>> start DATA FOR THE TASK
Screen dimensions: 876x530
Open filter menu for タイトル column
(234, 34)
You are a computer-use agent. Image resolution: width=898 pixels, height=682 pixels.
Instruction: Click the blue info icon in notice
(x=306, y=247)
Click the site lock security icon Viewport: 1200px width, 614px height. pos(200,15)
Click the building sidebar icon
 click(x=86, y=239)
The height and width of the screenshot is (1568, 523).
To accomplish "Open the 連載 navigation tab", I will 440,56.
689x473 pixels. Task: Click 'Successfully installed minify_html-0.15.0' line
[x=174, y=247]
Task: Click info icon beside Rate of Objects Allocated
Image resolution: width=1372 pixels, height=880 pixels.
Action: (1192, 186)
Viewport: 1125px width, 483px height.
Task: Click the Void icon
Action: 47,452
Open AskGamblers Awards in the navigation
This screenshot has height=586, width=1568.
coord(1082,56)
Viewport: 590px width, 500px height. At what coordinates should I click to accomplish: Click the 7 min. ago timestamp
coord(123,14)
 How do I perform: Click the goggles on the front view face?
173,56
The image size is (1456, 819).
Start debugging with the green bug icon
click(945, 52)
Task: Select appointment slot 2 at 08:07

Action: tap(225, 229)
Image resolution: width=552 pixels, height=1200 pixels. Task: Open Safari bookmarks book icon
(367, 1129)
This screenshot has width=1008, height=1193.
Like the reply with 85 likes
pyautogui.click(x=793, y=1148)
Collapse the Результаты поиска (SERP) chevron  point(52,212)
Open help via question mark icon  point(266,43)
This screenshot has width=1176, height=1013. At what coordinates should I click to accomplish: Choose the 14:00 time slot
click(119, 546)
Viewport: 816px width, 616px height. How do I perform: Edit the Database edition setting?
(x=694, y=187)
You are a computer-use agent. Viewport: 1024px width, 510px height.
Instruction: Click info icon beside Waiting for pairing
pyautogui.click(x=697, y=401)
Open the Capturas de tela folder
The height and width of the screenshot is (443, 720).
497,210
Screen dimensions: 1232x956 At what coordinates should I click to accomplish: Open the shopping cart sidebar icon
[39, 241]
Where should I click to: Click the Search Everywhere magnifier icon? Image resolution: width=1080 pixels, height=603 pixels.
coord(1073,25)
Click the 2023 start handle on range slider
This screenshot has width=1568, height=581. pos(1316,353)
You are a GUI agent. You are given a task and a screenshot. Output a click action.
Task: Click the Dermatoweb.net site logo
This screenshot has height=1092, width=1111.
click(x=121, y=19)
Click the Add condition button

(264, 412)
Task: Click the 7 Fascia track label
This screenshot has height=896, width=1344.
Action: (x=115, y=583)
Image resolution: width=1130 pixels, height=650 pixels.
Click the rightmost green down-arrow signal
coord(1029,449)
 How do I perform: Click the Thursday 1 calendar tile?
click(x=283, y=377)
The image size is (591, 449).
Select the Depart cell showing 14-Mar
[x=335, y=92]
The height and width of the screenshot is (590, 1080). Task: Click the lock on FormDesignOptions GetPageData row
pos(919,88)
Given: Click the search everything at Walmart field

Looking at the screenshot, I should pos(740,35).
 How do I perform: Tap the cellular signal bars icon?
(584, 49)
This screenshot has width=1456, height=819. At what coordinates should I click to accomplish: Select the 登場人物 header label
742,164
>> end DATA FOR THE TASK
## WORK REQUIRED
Reproduce the lines from the first one through the line containing "I will 440,56.", swapping "notice" for "banner" and leaving everything else unchanged.

## THE REPLY
Screen dimensions: 876x530
Open filter menu for タイトル column
(234, 34)
You are a computer-use agent. Image resolution: width=898 pixels, height=682 pixels.
Instruction: Click the blue info icon in banner
(x=306, y=247)
Click the site lock security icon Viewport: 1200px width, 614px height. pos(200,15)
Click the building sidebar icon
 click(x=86, y=239)
The height and width of the screenshot is (1568, 523).
To accomplish "Open the 連載 navigation tab", I will 440,56.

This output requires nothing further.